Unfortunately, the approach some organizations take is to break the IPv6 connectivity when the VPN tunnel is established. In this case the VPN server advertises the IPv6 default route (::/0) to the VPN client’s routing table directing all IPv6 connections through the VPN tunnel. However, when the VPN and the corporate internal network are IPv4-only, then all IPv6 connections are dropped. An enterprise shouldn’t advertise this IPv6 default route if they don’t have IPv6 connectivity to the VPN because it would cause application-connectivity problems for all VPN clients trying to access applications that use IPv6. Users who need to access IPv6-enabled sites would initially experience failed connections, then delay as the client engages fast-fallback to IPv4.

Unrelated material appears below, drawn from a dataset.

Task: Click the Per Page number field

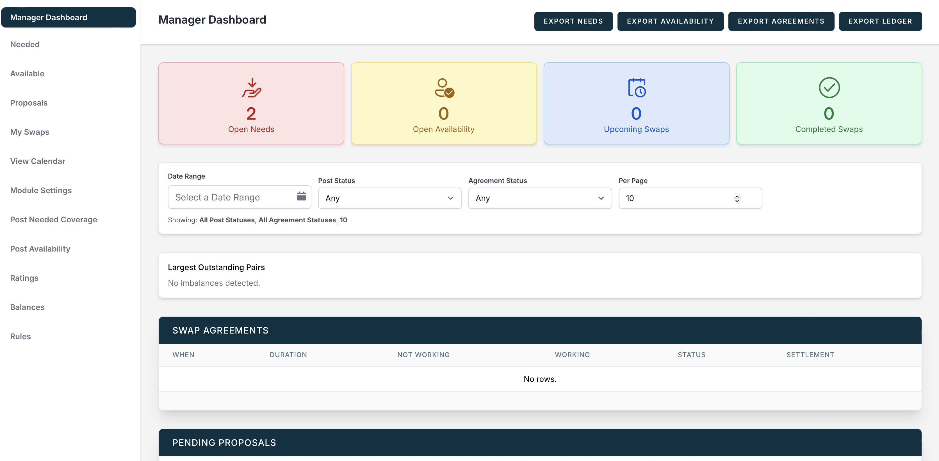Action: click(674, 198)
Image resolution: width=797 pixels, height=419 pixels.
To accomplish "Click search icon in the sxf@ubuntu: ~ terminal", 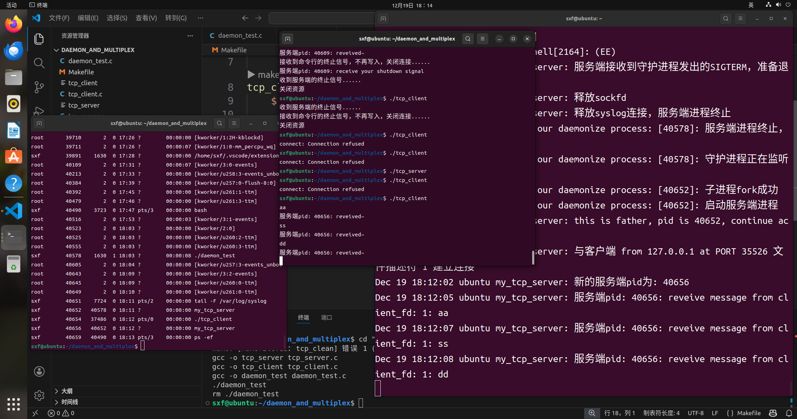I will pos(725,19).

A third option would be to enlist the domain name system (DNS) to prevent IPv6 VPN breakout. In this case, the IPv4-only VPN would be left in place, but all DNS address resolutions would be forced down the tunnel. IPv6 DNS queries would be squelched, but IPv4 queries would succeed.
This approach could have downsides by making some IPv6-capable applications perform poorly as the IPv6 DNS resolutions and connection attempts timeout and fallback to IPv4. This also makes troubleshooting application problems more difficult because the IT administrator needs to look for applications that may be using IPv4 and/or IPv6 and try to isolate the problem to DNS, connectivity, VPN policies, and VPN client configuration.
The longer enterprises wait to build out IPv6-capable corporate remote access VPNs, the worse the IPv6 VPN breakout problem gets. End-user devices will increasingly use IPv6 and less-and-less IPv4 traffic will come back through the corporate VPN. Enterprises should be aware of the IPv6 VPN breakout problem and work to actively take steps to enable IPv6 on their Internet perimeters and for their remote access VPNs.